For those dreaming about the possibility of warm weather for New Years, at least there’s some historical precedent. Also, RichRod is responsible for one of those 63, West Virginia '02, which was +6. Which also happened in his second year after a 3-8 first season. I’m not sayin’, I’m just sayin’ …
For those who are curious, the biggest turnaround in the study (and most likely in college football history) is Hawaii 99 (+9). At +8 were Florida 80, San Jose St 86, Bowling Green 91, South Carolina 00, and Central Florida 05.
I also was wondering if the optimism about a BCS game in two years was rooted in reality. [Editor's note: I would have gone with "vague hope" instead of optimism.] For this, I am assuming the requirement is an 11+ win season. So, if we start with the assumption that this year ends up at 7 wins, we need another 4 win improvement next season to reach that.
Here, the historical precedent is less encouraging*. In the study there are only 5 cases of teams recording 2 consecutive seasons of 4+ win improvements: Colorado St in 89 and 90, Fullerton St in 84 and 85, Georgia Tech in 89 and 90 (culminating with a shared national title), UNLV in 83 and 84, and one other.
This last one should be your reason for optimism, as it is Tulane in 97 and 98. With OC Rich Rodriguez. 2-9 Tulane 96 became 12-0 Tulane 98 under that offense. The historical numbers may be stacked against us, but this staff has defied them once before.
Lastly, I wanted to highlight the three Michigan seasons that were caught by this analysis: 85, 97, and 06 (all +4).
See any themes here? If you named the three best defensive teams of the last 30 years, this is probably the list (with the possible exception of the 80 team). Does this sound like the 09 team to you? Yeah, me neither. Bummer.
I do see some decent parallels to the 85 and 06 teams, though. Both the 84 and 05 teams were plagued by injury hell and were extremely young, as was 08. Both the 85 and 06 teams ushered in a new era of offensive strategy (Bo discovered the forward pass with Harbaugh in 85, the zone stretch changed the running game in 06). For all intents and purposes, 09 is the first real glimpse we’ll have at RichRod’s full playbook so I’m willing to buy that as a philosophical change.

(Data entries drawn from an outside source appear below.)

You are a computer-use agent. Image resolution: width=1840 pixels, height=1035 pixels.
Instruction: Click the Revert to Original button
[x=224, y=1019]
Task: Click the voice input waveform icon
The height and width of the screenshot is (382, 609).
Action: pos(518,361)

The defense going into both 85 and 06 had only two established stars (Mike Hammerstein/Brad Cochran, Lamarr Woodley/Leon Hall) and a bunch of question marks. Could Graham/Warren count as established stars? The 85 and 06 teams had unheralded defensive players become stars (Mark Messner, Andy Moeller in 85, Alan Branch, David Harris in 06). Could that happen here? Mouton? Martin? Spinner/deathbacker to be named later? Surprise freshman stud (Turner? Campbell? Emelien?) Maybe it’s a stretch, but if you want to be an optimist, I think this is what you look to …
So, that’s all I have for now. I am going to take a closer look at the impact of coaching changes on the big spikes in W/L. Current hypothesis says you get the biggest pop in year 2, but let’s see what the data says. Also going to look at the other side of this coin, seasons of -4 wins or more. Could give some retrospective insight into the whole WTF situation that was 08. If you want me to look at anything else, I am open to suggestions.

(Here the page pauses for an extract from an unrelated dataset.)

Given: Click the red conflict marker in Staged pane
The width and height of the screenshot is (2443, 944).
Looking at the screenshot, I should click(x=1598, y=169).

* Really this should look at 8+ win improvements over two years, not just consecutive 4+ win years. However, it is late and I’m too tired to do that now. Maybe next time.
[Editor's note: Something struck me as I read this: check out those bounce-back seasons there. Minnesota was 1-11. Illinois was 2-10. Northwestern was 3-7-1, Purdue 3-8, Penn State 4-7. Only OSU -- 7-5 in 2001 -- went from mediocre to very good, and the 2002 OSU team were the luckiest sonsabitches in recent college football history.
Everyone else was bouncing up from horrible to average, which seems much easier to do than to go from average to very good. So, yeah, a crappy bowl beckons.]